→ AUFGABE A
Schreib die Einträge von der Zeile mit „Where should I click to: Go“ bis einschließlich der Zeile mit „[x=375, y=162]“ unverändert ab.

→ SEITENTEXT
====================

Abschied von den Sonderwegen

Andreas Wirschings "Deutsche Geschichte im 20. Jahrhundert"

Von Philipp StelzelRSS-Newsfeed neuer Artikel von Philipp Stelzel

Besprochene Bücher / Literaturhinweise

100 Jahre deutsche Geschichte auf etwa 120 Textseiten darzustellen, ist kein ganz leichtes Unterfangen. Andreas Wirsching, Professor für Neuere und Neueste Geschichte an der Universität Augsburg, möchte auf solch knappem Raum jedoch nicht nur Basisinformationen vermitteln, sondern gleichzeitig einige Interpretationsmöglichkeiten vorstellen. Somit sind die Erwartungen hoch gesteckt, zumal deutsche Historiker in den letzten Jahren sowohl ausführliche (Heinrich August Winkler: "Der lange Weg nach Westen") als auch knappere (Eberhard Jäckel: "Das deutsche Jahrhundert") Deutungen der deutschen Geschichte im vergangenen Jahrhundert vorgelegt haben.

====================

→ Daten zu Elementen und Textpositionen
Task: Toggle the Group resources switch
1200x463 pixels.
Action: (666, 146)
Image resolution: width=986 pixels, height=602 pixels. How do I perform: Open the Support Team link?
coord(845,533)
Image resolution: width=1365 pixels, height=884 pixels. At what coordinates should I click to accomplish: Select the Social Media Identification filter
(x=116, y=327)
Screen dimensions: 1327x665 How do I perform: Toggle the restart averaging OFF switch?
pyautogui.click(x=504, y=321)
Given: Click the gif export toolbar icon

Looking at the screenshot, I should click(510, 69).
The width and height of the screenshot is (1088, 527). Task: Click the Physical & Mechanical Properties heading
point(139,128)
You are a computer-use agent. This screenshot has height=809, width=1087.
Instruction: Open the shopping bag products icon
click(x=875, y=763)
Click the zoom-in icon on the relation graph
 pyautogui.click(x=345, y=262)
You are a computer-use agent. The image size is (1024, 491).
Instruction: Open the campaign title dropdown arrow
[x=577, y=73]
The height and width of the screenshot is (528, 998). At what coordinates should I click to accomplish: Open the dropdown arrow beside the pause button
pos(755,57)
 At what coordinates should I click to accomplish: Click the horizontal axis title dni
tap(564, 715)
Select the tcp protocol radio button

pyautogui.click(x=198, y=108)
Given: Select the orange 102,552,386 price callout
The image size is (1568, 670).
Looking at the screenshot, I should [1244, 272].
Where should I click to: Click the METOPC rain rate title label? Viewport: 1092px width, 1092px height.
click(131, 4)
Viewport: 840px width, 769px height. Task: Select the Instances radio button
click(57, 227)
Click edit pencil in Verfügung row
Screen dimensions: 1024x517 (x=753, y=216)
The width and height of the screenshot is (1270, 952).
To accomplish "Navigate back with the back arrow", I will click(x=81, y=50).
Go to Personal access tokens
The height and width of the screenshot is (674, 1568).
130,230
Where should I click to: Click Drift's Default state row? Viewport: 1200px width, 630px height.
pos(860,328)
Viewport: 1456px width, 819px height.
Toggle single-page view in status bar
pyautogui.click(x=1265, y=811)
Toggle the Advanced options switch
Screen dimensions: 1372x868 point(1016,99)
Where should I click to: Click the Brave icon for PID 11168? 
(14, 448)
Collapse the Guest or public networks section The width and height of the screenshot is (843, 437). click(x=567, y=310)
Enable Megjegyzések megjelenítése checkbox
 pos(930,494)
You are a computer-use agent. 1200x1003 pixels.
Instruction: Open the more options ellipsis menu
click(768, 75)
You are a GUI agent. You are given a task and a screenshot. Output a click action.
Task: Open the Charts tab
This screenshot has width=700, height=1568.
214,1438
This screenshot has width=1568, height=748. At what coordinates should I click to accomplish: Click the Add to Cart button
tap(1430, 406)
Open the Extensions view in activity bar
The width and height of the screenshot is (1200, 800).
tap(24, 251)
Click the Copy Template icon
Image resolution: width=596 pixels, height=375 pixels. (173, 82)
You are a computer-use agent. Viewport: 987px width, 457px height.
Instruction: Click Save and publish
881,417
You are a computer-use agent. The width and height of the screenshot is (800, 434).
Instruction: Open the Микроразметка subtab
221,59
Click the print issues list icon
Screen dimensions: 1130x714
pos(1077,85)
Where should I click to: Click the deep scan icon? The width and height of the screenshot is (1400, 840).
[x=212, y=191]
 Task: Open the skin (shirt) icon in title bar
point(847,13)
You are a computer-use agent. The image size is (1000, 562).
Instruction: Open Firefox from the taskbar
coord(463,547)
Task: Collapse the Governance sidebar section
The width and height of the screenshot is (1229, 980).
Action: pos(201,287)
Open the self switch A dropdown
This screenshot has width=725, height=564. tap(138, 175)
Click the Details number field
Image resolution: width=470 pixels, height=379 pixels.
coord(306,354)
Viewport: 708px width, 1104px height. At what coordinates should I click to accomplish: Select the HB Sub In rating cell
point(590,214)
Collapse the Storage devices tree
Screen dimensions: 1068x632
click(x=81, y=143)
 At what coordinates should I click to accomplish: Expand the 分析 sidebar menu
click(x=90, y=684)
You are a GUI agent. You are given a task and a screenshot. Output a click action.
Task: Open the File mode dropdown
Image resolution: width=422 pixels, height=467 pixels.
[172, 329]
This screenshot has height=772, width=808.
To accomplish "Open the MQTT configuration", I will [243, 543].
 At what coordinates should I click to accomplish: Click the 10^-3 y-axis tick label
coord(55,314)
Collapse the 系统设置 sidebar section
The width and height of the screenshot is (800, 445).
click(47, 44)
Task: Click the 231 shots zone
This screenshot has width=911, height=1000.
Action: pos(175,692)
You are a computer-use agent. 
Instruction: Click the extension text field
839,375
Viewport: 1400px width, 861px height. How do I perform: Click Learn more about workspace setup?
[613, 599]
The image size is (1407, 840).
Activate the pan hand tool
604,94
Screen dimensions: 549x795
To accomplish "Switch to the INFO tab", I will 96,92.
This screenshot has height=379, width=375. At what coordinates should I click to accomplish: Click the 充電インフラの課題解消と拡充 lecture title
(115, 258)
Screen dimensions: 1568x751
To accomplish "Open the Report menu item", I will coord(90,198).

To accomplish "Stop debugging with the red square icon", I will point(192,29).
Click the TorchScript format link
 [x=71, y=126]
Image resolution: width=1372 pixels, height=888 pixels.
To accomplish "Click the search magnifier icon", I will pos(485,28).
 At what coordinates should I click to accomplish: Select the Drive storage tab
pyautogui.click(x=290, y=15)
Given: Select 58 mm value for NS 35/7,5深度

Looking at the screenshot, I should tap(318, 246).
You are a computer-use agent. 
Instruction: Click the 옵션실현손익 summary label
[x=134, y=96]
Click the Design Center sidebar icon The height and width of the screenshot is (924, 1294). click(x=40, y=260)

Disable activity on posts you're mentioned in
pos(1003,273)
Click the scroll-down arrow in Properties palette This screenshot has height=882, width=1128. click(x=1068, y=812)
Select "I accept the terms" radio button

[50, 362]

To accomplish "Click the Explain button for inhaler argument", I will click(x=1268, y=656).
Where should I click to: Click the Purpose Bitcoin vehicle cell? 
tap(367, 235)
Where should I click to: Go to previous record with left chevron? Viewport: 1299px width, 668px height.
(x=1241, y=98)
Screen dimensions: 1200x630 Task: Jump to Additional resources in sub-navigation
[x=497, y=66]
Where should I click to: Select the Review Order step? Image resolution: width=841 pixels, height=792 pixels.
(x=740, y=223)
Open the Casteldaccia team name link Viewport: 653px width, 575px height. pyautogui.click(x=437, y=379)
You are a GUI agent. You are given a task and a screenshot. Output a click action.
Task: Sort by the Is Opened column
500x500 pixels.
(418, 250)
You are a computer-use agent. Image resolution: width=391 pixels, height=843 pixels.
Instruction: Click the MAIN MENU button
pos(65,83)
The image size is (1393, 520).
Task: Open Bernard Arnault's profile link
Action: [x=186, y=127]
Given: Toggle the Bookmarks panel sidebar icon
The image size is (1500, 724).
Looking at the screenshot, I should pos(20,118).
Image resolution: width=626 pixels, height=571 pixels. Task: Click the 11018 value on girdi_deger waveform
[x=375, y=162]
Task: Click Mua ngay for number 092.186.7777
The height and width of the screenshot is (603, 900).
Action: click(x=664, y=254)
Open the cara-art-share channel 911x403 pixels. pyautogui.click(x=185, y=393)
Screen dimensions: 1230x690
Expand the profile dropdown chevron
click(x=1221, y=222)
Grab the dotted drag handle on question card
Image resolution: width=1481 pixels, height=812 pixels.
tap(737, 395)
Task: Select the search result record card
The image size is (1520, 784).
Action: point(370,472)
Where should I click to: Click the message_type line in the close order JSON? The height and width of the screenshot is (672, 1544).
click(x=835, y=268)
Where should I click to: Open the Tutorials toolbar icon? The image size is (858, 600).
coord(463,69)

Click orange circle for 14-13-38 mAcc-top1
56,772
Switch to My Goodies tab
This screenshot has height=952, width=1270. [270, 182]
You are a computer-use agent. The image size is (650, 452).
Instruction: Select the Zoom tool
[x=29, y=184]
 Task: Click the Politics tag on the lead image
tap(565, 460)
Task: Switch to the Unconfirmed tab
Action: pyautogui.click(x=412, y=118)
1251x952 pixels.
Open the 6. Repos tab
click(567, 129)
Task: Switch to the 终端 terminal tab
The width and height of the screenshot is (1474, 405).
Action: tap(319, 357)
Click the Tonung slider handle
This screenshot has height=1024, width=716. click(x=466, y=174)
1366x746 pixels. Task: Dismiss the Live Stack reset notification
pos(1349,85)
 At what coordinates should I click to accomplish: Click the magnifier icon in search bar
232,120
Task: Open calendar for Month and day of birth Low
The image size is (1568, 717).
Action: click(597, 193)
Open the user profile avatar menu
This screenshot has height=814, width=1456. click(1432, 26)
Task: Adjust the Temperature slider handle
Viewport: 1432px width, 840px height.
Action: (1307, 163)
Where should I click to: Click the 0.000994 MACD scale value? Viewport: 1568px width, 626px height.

====================

→ AUFGABE B
An welcher Universität ist Andreas Wirsching laut der Buchbesprechung Professor?

→ ANTWORT A
Where should I click to: Go to previous record with left chevron? Viewport: 1299px width, 668px height.
(x=1241, y=98)
Screen dimensions: 1200x630 Task: Jump to Additional resources in sub-navigation
[x=497, y=66]
Where should I click to: Select the Review Order step? Image resolution: width=841 pixels, height=792 pixels.
(x=740, y=223)
Open the Casteldaccia team name link Viewport: 653px width, 575px height. pyautogui.click(x=437, y=379)
You are a GUI agent. You are given a task and a screenshot. Output a click action.
Task: Sort by the Is Opened column
500x500 pixels.
(418, 250)
You are a computer-use agent. Image resolution: width=391 pixels, height=843 pixels.
Instruction: Click the MAIN MENU button
pos(65,83)
The image size is (1393, 520).
Task: Open Bernard Arnault's profile link
Action: [x=186, y=127]
Given: Toggle the Bookmarks panel sidebar icon
The image size is (1500, 724).
Looking at the screenshot, I should pos(20,118).
Image resolution: width=626 pixels, height=571 pixels. Task: Click the 11018 value on girdi_deger waveform
[x=375, y=162]

→ ANTWORT B
An der Universität Augsburg.